YOUR INSTRUCTIONS:
After locating the line containing "This screenshot has width=700, height=420." in the entries below, please write out that line and the rest through the end exactly. Omit pictures.

DATA LISTING:
-- -- --

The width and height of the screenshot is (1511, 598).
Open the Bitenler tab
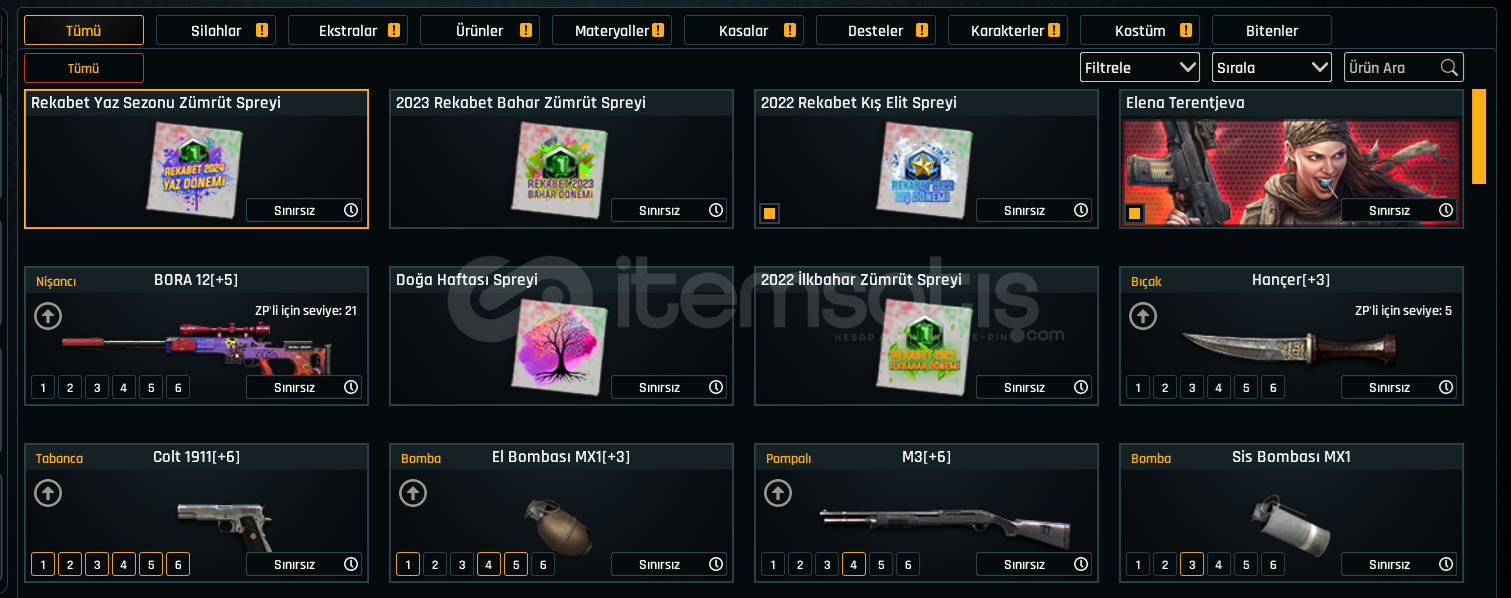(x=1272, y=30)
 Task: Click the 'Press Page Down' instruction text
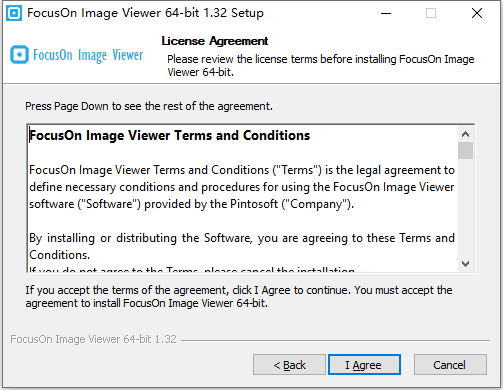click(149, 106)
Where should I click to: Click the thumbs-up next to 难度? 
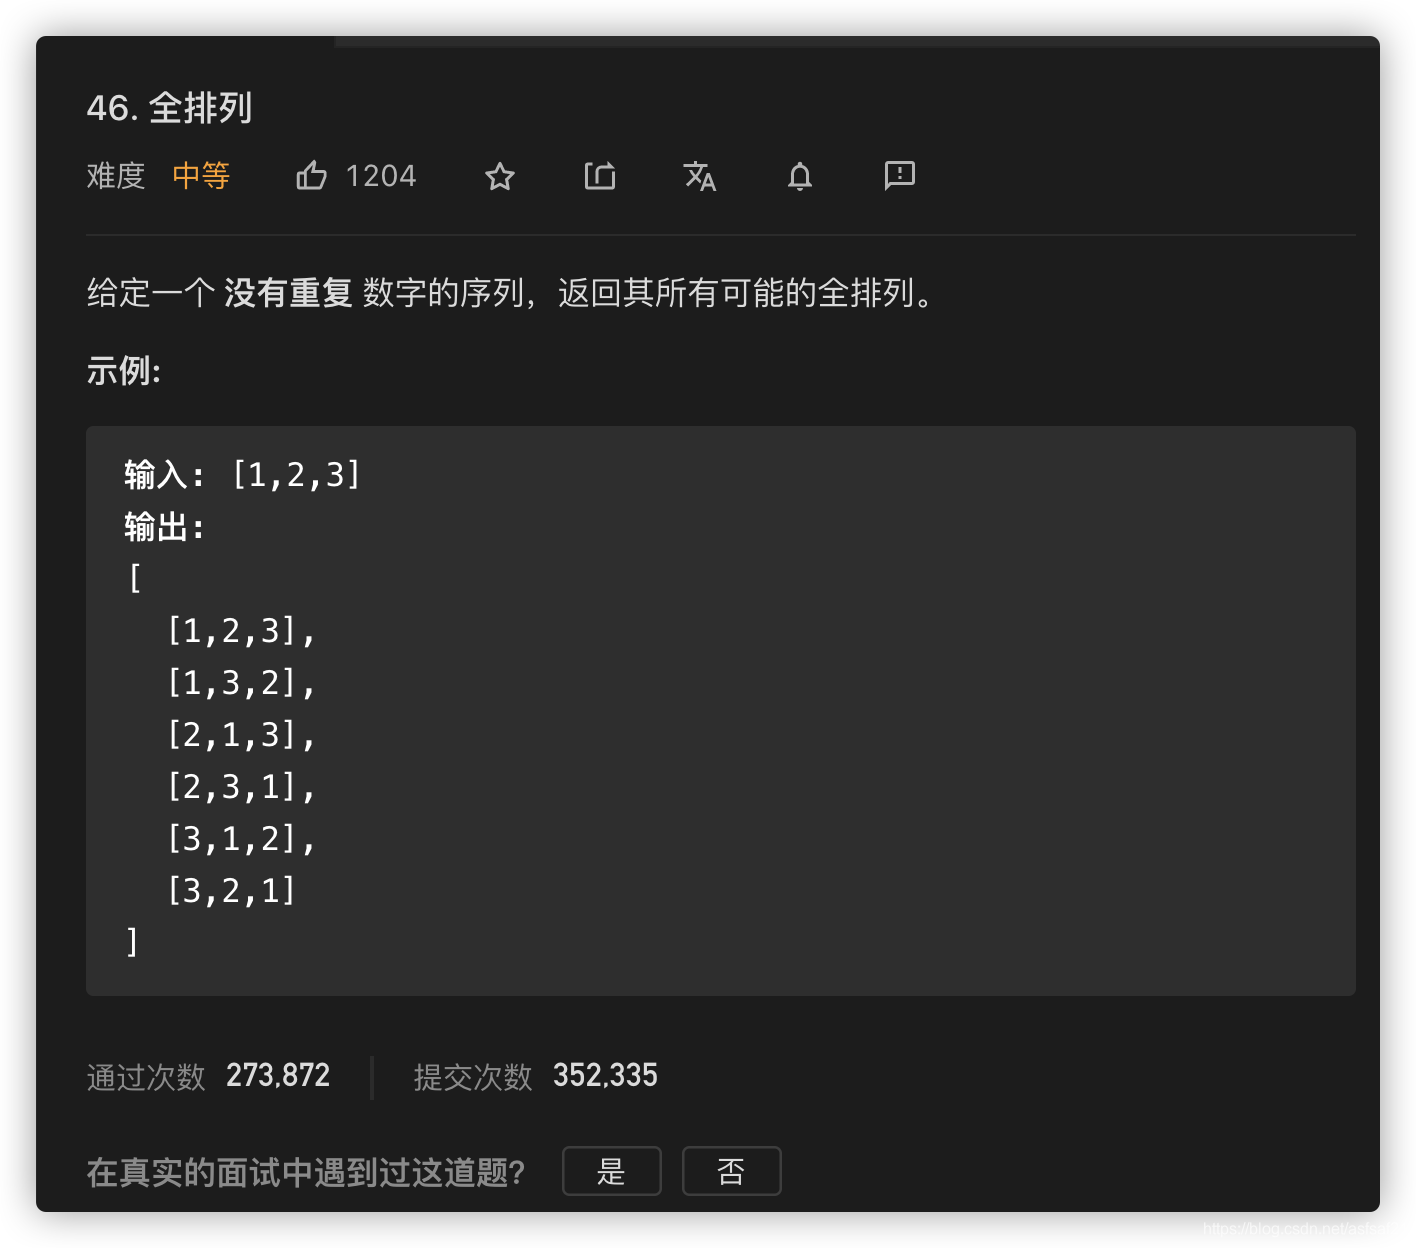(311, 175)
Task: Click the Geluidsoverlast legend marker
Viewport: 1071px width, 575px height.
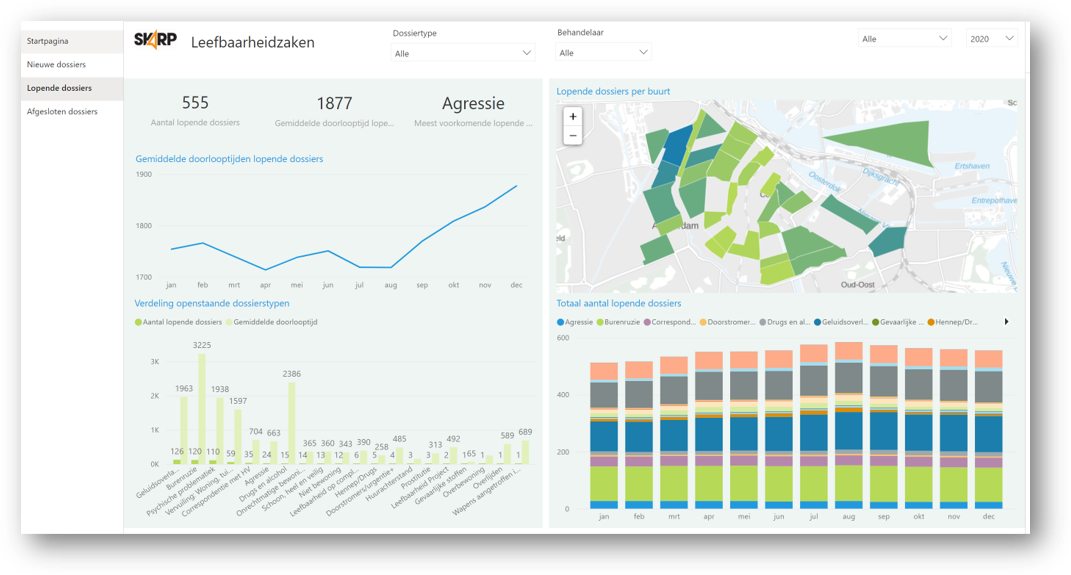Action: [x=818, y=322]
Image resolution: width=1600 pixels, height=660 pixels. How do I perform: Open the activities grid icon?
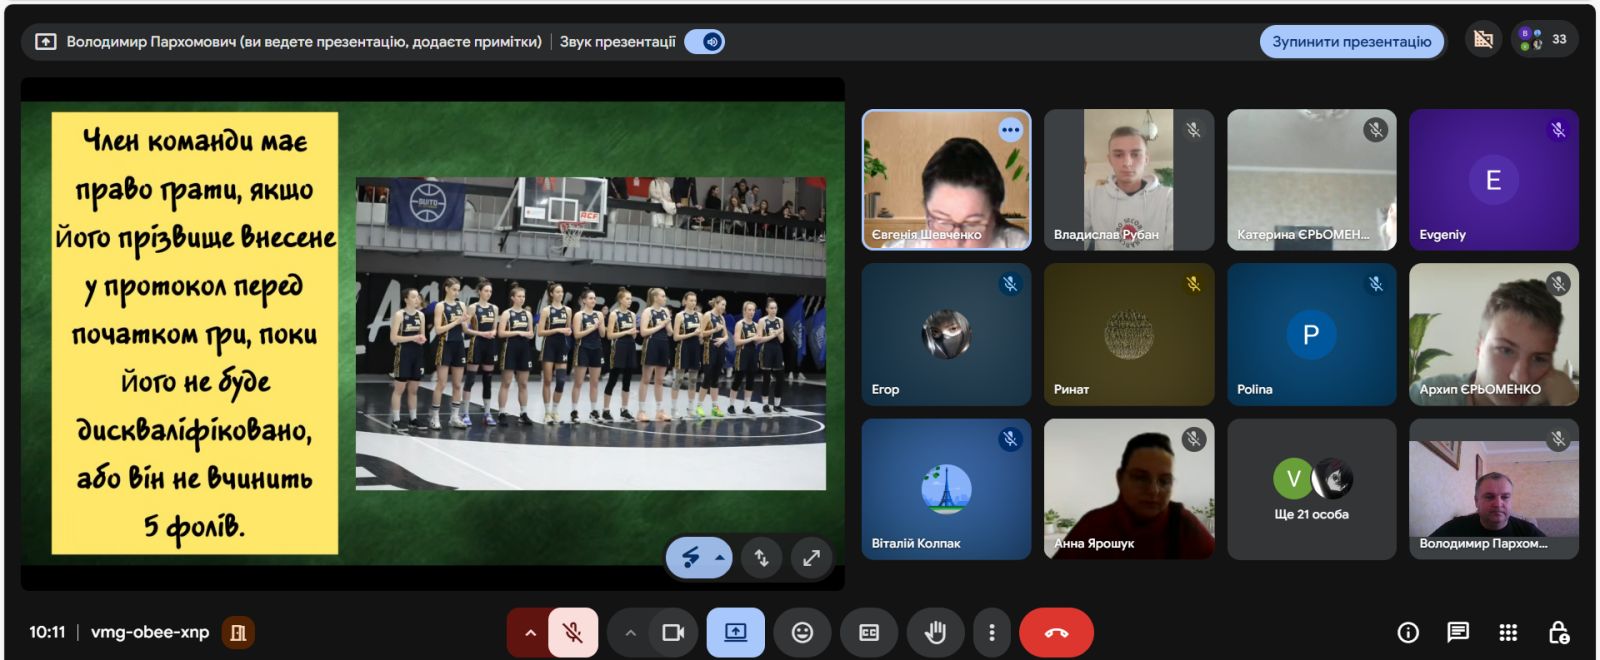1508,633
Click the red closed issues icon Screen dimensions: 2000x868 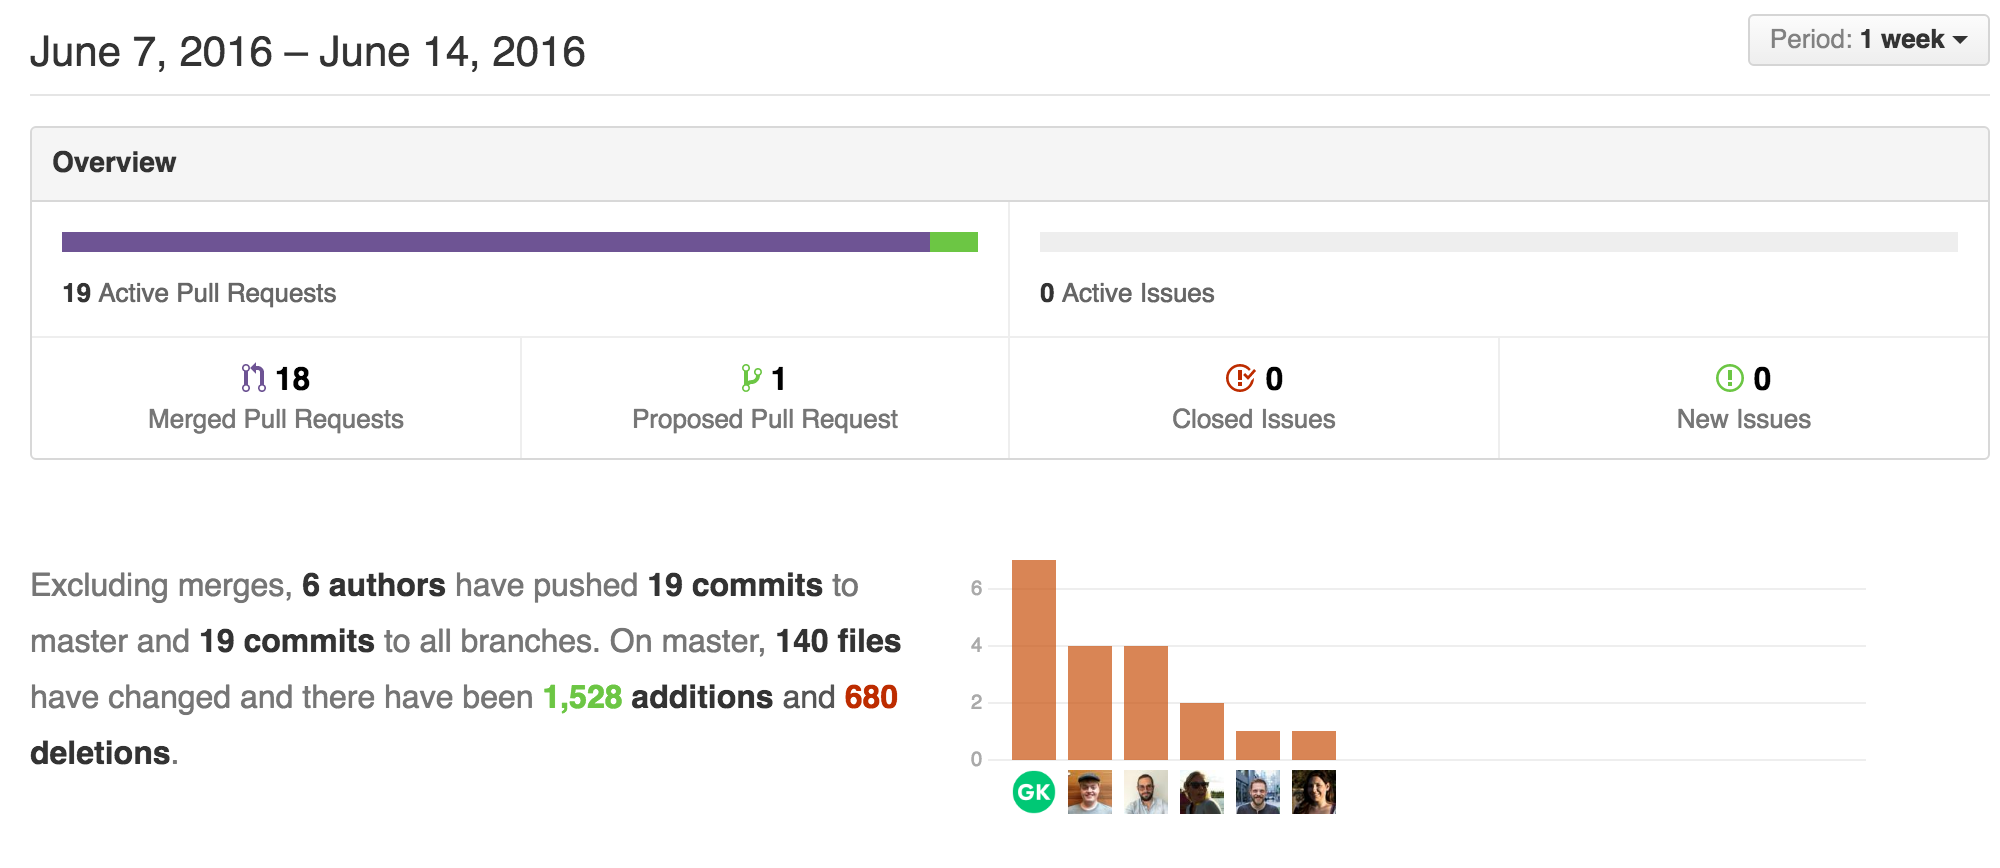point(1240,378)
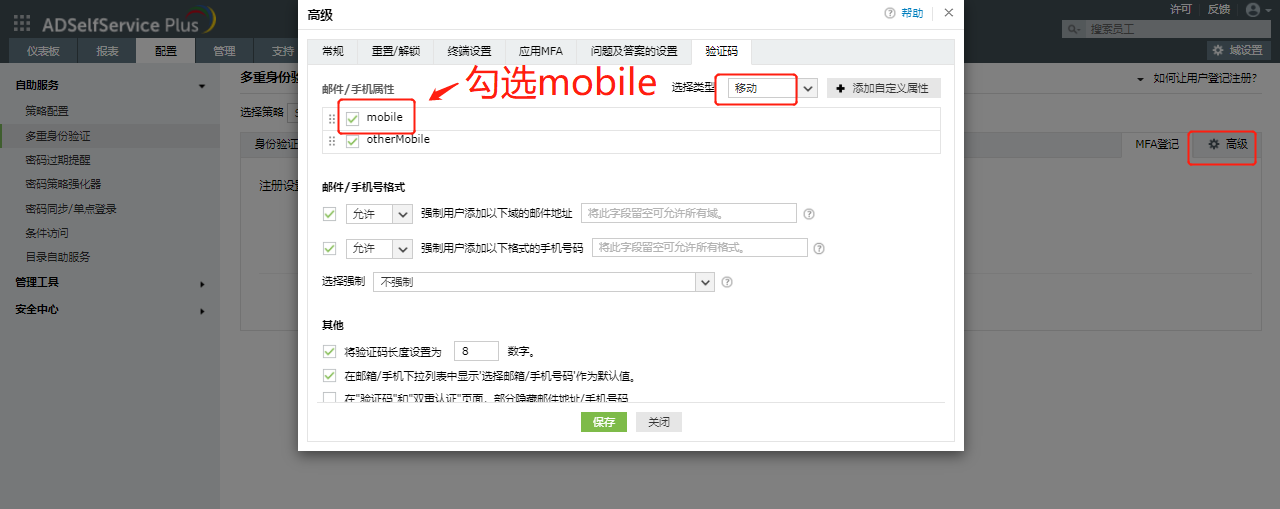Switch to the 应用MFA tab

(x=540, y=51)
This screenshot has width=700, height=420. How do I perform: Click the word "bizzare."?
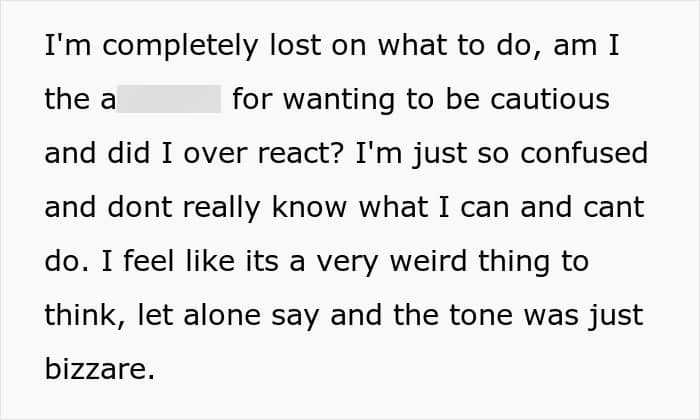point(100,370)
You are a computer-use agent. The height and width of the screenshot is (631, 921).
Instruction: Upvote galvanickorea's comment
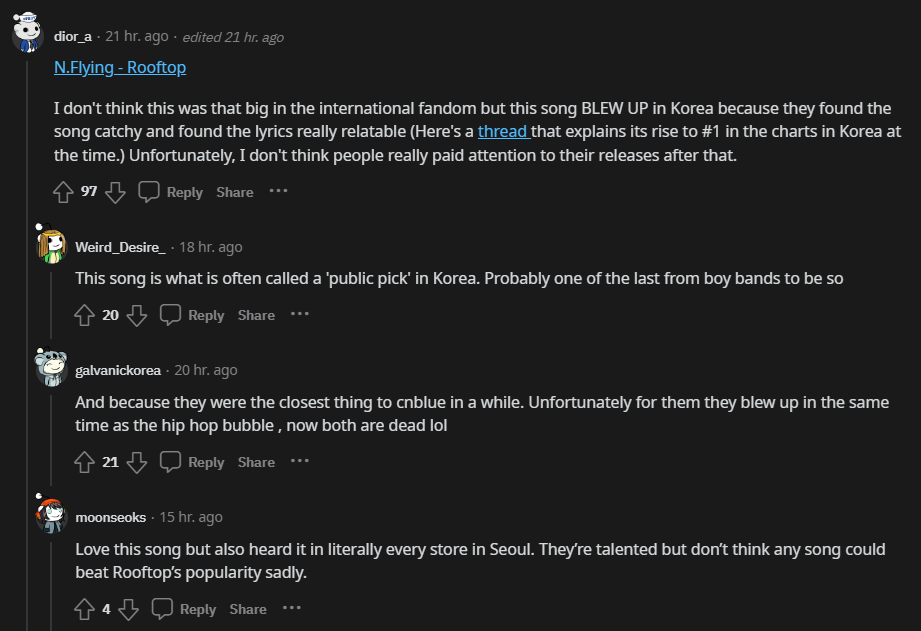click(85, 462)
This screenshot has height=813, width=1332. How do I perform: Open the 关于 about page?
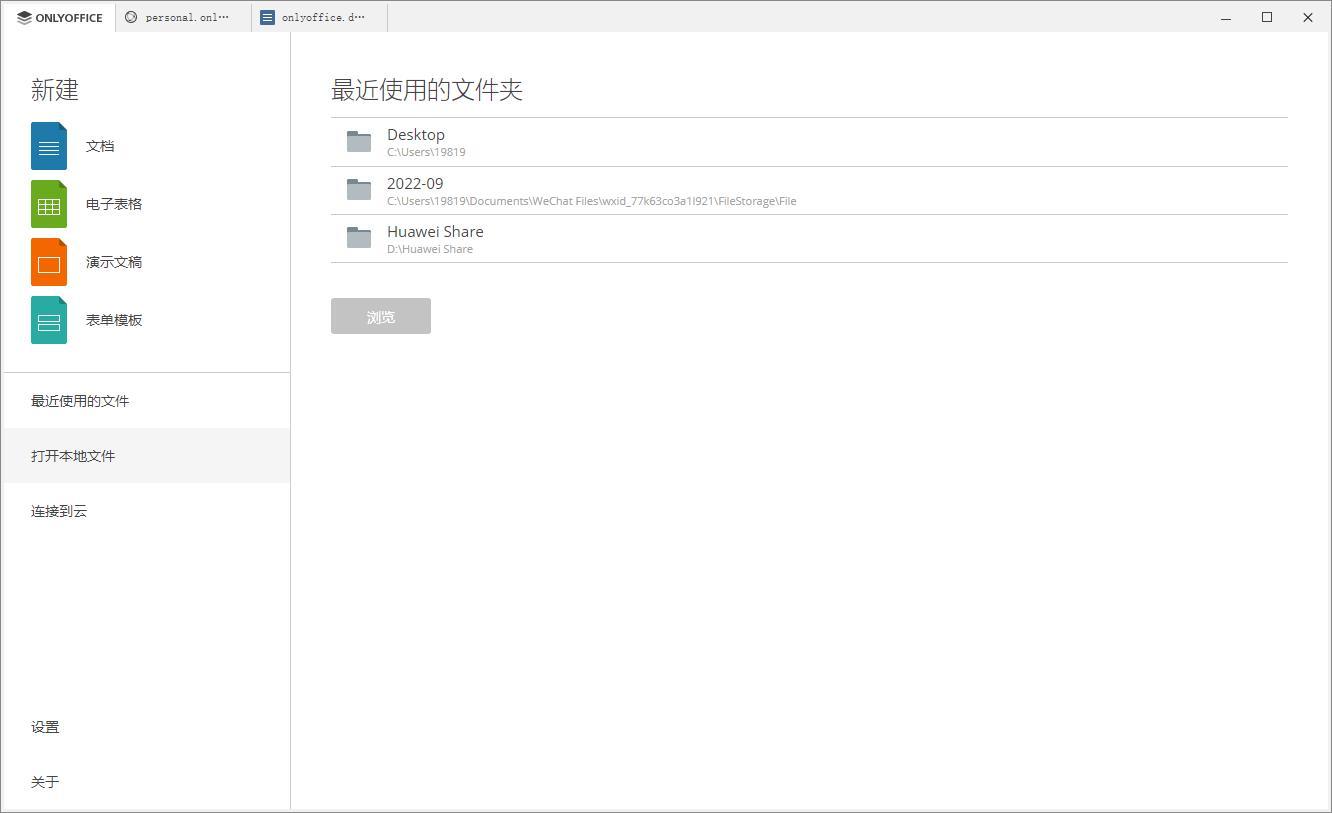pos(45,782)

-- -- --

ANSWER BELOW:
This screenshot has width=700, height=420. How do I perform: Click the word "bizzare."?
point(100,370)
You are a computer-use agent. The height and width of the screenshot is (631, 921).
Instruction: Upvote galvanickorea's comment
click(85, 462)
This screenshot has height=813, width=1332. How do I perform: Open the 关于 about page?
pos(45,782)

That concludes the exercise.